> **CONSIGNE**
Modifiez les lignes qui vont de celle contenant "Expand the '2 otros/as' recipients link" jusqu'à celle contenant "This screenshot has", incluses, en y remplaçant "recipients" par "destinataires" sans rien changer d'autre. Reproduisez-les ainsi, sans les images.

- - -

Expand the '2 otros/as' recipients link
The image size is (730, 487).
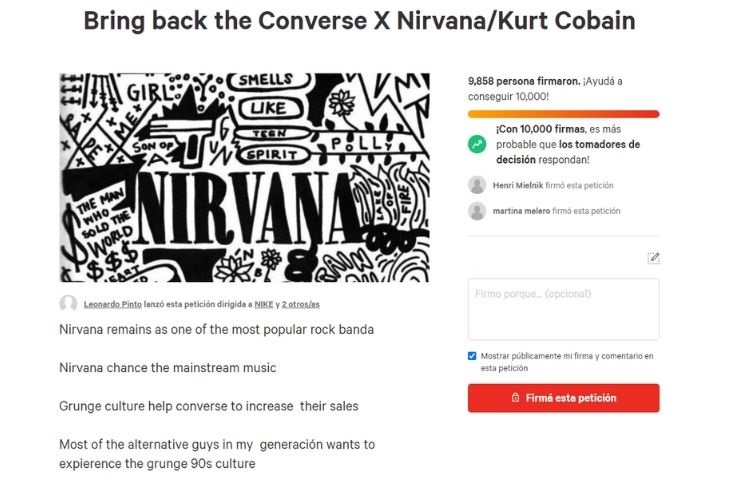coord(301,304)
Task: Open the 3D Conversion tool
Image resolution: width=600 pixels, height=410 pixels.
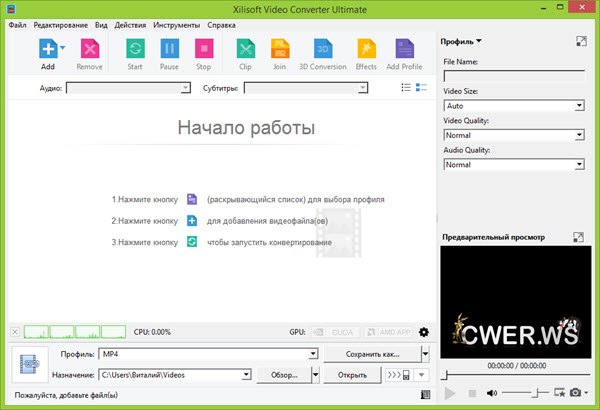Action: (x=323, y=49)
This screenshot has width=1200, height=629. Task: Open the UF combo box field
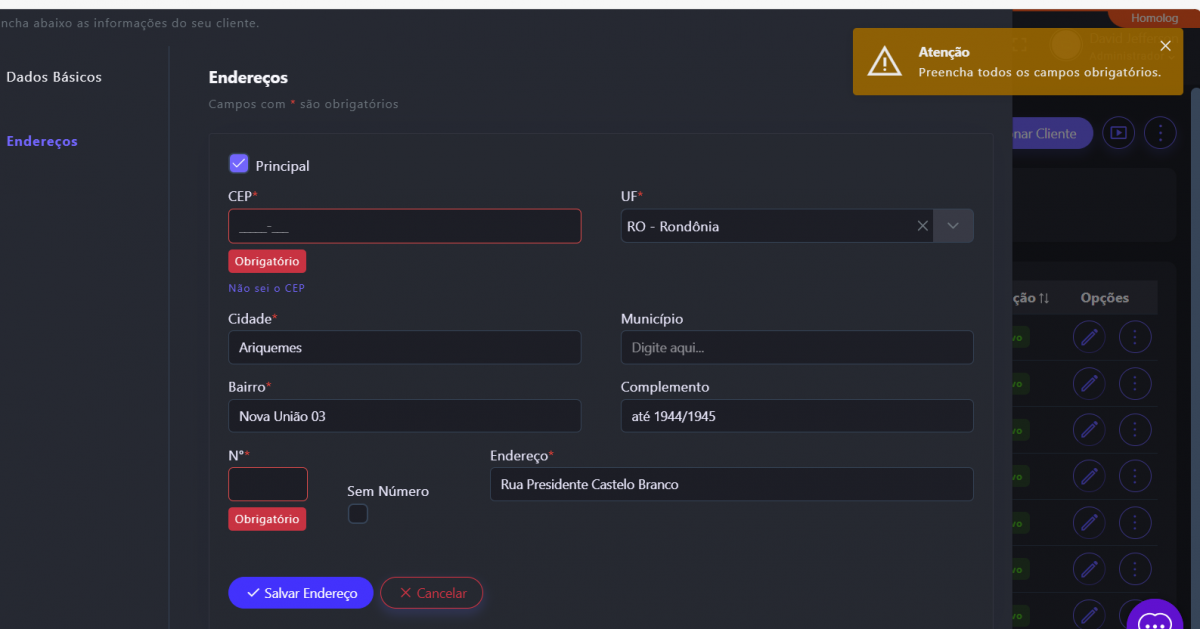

- - -

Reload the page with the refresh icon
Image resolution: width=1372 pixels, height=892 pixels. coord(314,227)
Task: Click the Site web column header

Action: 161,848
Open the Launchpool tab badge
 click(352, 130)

- - -

> **RÉSULTAT ATTENDU**
Expand the '2 otros/as' destinataires link
The image size is (730, 487).
coord(301,304)
Task: Open the 3D Conversion tool
Image resolution: width=600 pixels, height=410 pixels.
Action: (x=323, y=49)
This screenshot has width=1200, height=629. Task: Open the UF combo box field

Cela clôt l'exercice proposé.